2. Le Montagnard
À la Convention, Saint-Just s'impose comme l'un des principaux orateurs de la Montagne dès le procès de Louis XVI. « On ne peut point régner innocemment, affirme-t-il, le 13 novembre 1792. Tout roi est un rebelle et un usurpateur. » Il joue un rôle important dans la rédaction de la Constitution de 1793 et dans la lutte qui oppose les Montagnards aux Girondins. Entré au Comité de salut public, il devient le porte-parole de ses collègues devant la Convention. Il présente ainsi plusieurs rapports : sur les Girondins, sur le gouvernement révolutionnaire, sur les Anglais, sur la confiscation des biens des suspects et sur l'exécution de cette mesure, sur l'arrestation d'Hérault de Séchelles, sur Danton, sur la police générale... Affectant de se tenir au-dessus des factions pour rester sur le plan des idées, il présente l'apologie du gouvernement révolutionnaire qui s'organise au lendemain de la chute de la Gironde : « Il est impossible que les lois révolutionnaires soient exécutées si le gouvernement lui-même n'est constitué révolutionnairement. » Le danger qui menace la Révolution aux yeux de Saint-Just tient à la paralysie qu'engendre le développement excessif des administrations.

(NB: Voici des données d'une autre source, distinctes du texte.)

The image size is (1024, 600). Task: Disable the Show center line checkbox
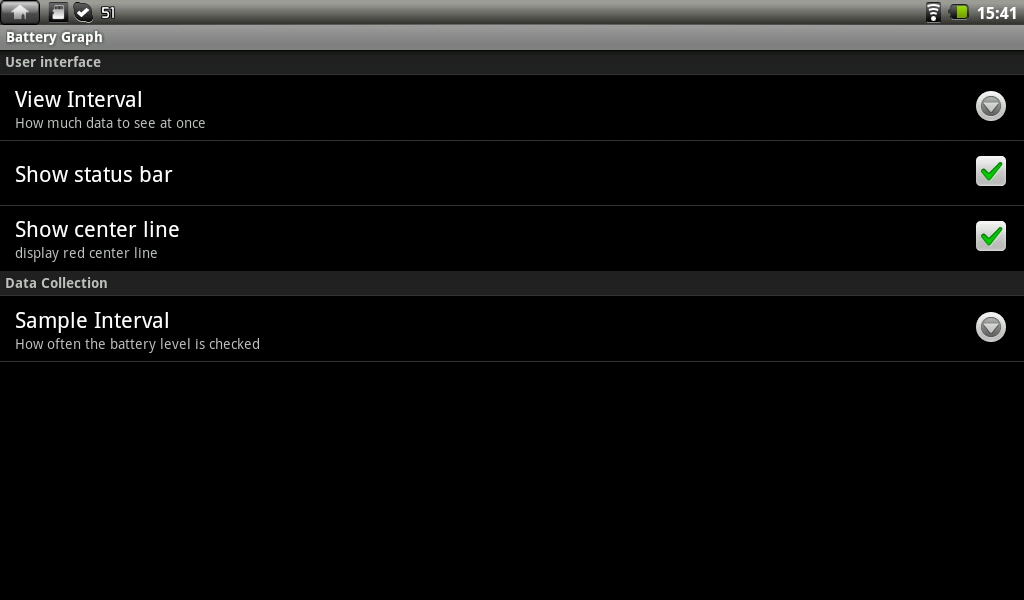click(991, 236)

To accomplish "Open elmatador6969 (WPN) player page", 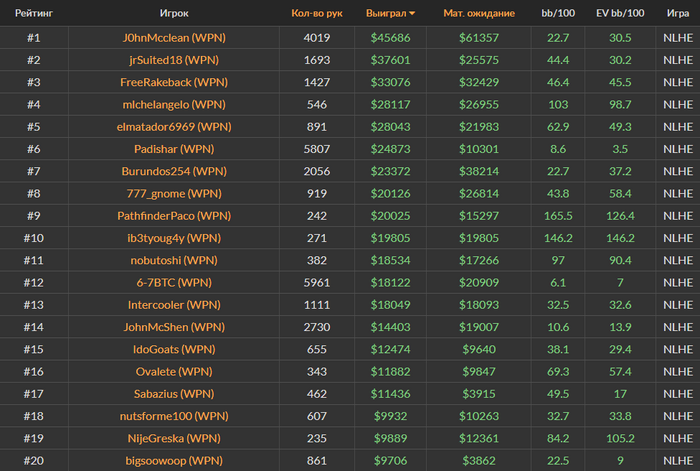I will [x=174, y=127].
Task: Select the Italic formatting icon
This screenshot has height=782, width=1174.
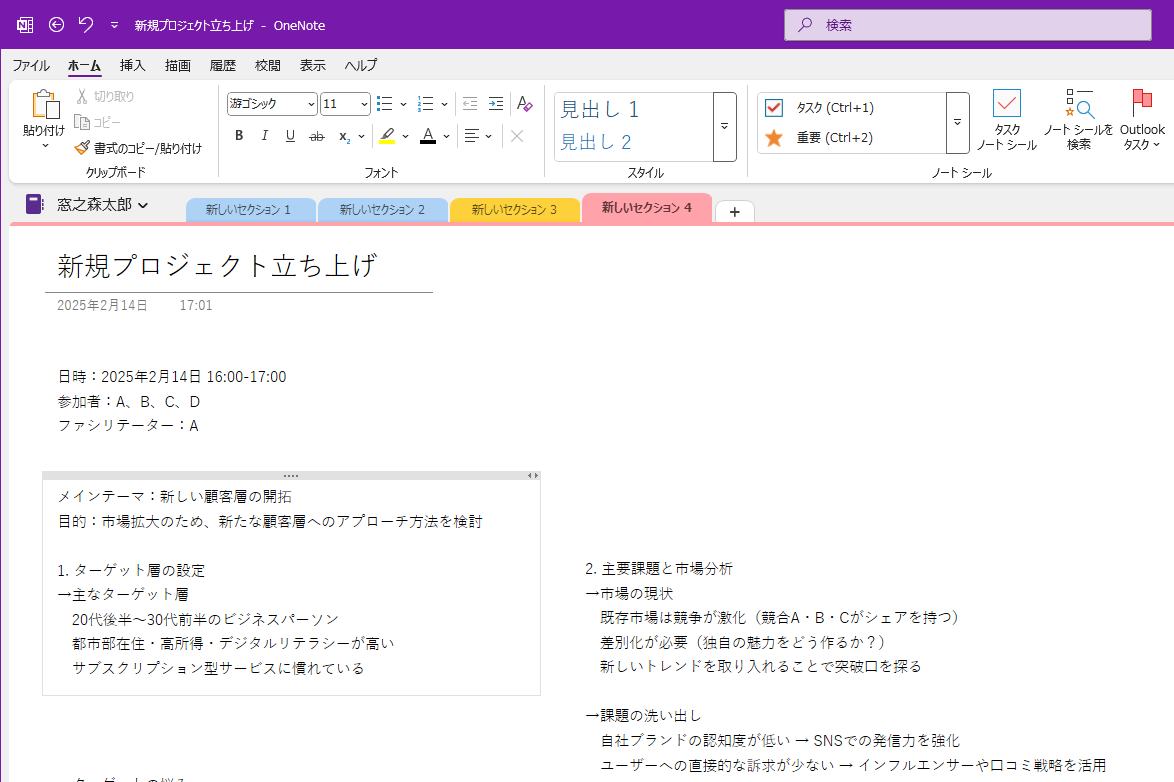Action: click(264, 136)
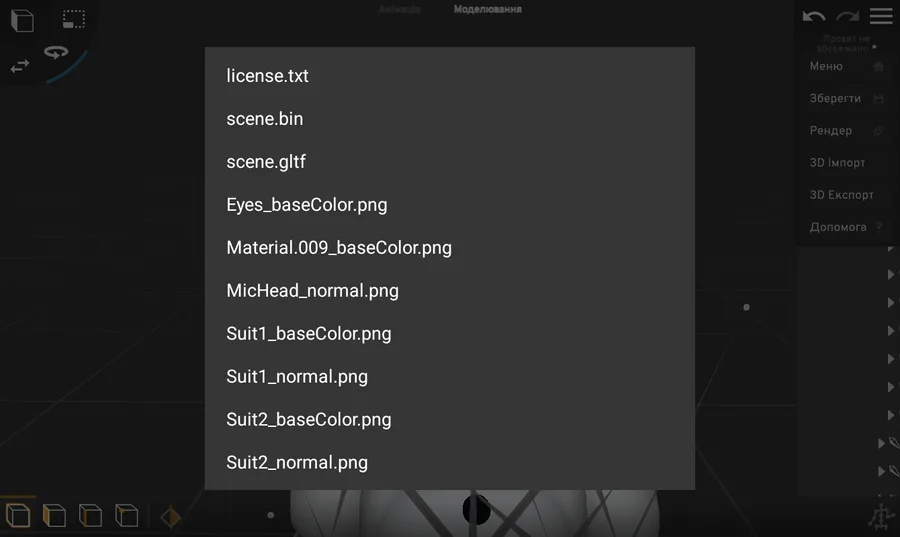Select the cube object icon top-left
Viewport: 900px width, 537px height.
[x=22, y=21]
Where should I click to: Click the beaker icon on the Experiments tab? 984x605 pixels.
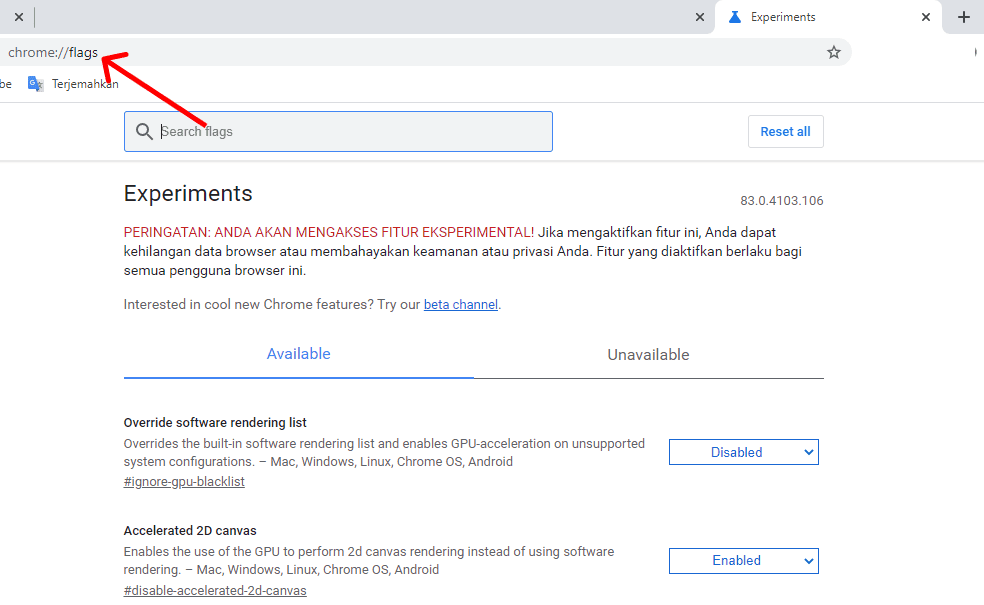(734, 16)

Selon le célèbre discours du 10 octobre 1793, la pesanteur bureaucratique entrave l'action de la République. « Les lois sont révolutionnaires ; ceux qui les exécutent ne le sont pas. » C'est diagnostiquer l'un des maux dont vont souffrir toutes les révolutions du xxe siècle.

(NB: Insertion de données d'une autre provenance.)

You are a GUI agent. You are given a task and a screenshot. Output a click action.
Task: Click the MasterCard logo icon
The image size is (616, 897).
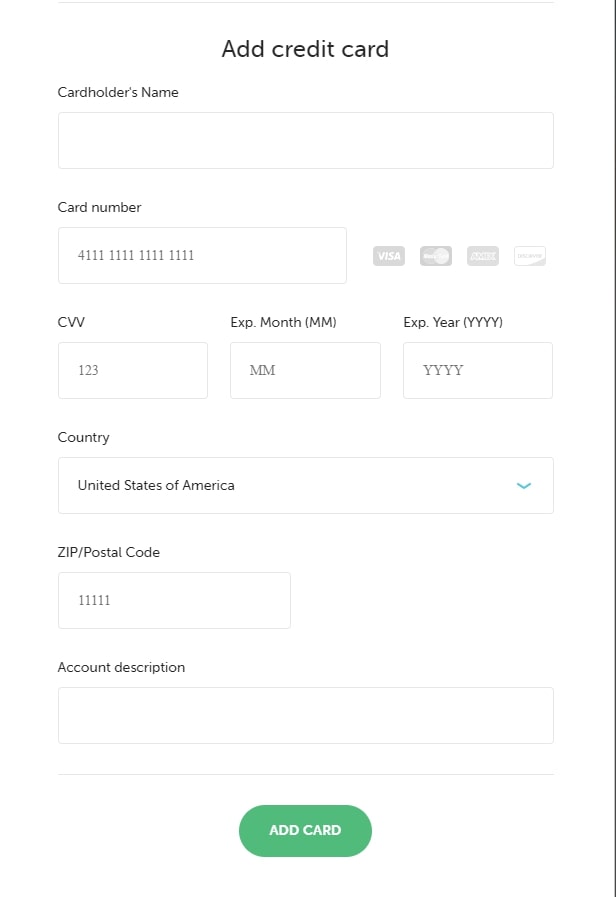click(436, 256)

Ce gouvernement révolutionnaire doit se fonder sur la Terreur. « Il faut placer partout le glaive à côté de l'abus, en sorte que tout soit libre dans la République, excepté ceux qui conjurent contre elle et qui gouvernent mal. » Saint-Just s'oppose ainsi aux Indulgents, Danton et Desmoulins, qui veulent la fin des exécutions. Sur le plan social, il réclame la distribution gratuite des biens nationaux aux indigents pour les attacher à la Révolution.